I ate out at Chili’s last week and was served a moldy sandwich twice. The second time it was on the bottom and I ate it half of it before I noticed.

I am having a hard time eating. There has been no management response at all, even at the establishment. I feel sick and full of anxiety when I think about eating and after I do eat typically get sick. Is there any action that I can take on this matter?

Asked on June 10, 2009 under Personal Injury, California

Answers:

SJZ, Member, New York Bar / FreeAdvice Contributing Attorney

Answered 11 years ago | Contributor

You can threaten to sue. Looking ahead though, it may be difficult and expensive to actually win this case, assuming you do sue and push it all the way to trial: you'd have to prove you received the moldy sandwhich from the Chili's--is there any evidence other than your word? (Did you take a cell phone camera picture of the sandwhich? Were you dining with friends or family who'd be witnesses? Etc.) Then you'd have to prove the injury--the feeling of axiety and sickness after eating--which is always tougher to do with a mental injury than a physical one, like a broken arm.

What you might want to do is to send a letter (with some evidence you sent it, like registered mail or fed ex with a tracking #) to both the local management and the central/corporate office of the franchise (legal department or president's office), explaining what happened and how you suffered, AND the fact that the local restaurant has not even shown you the courtesy and respect of responding.

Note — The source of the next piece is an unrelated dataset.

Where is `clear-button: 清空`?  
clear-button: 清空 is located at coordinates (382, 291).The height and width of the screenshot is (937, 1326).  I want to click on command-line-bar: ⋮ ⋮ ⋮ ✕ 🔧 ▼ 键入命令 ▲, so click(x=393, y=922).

Let them know you are seriously contemplating suing and see if they do offer to give you something in compensation.

Either at the same time or after you get an unfavorable response, you should go to a personal injury or product's liability attorney, one will do a free initial consultation, and find out what (s)he thinks you could recover; the odds of winning; and the costs, including what's called "discovery" and also expert fees, it would take to bring the case. That would let you make an informed decision as to whether or not to carry through with a lawsuit if the company does not compensate you voluntarily.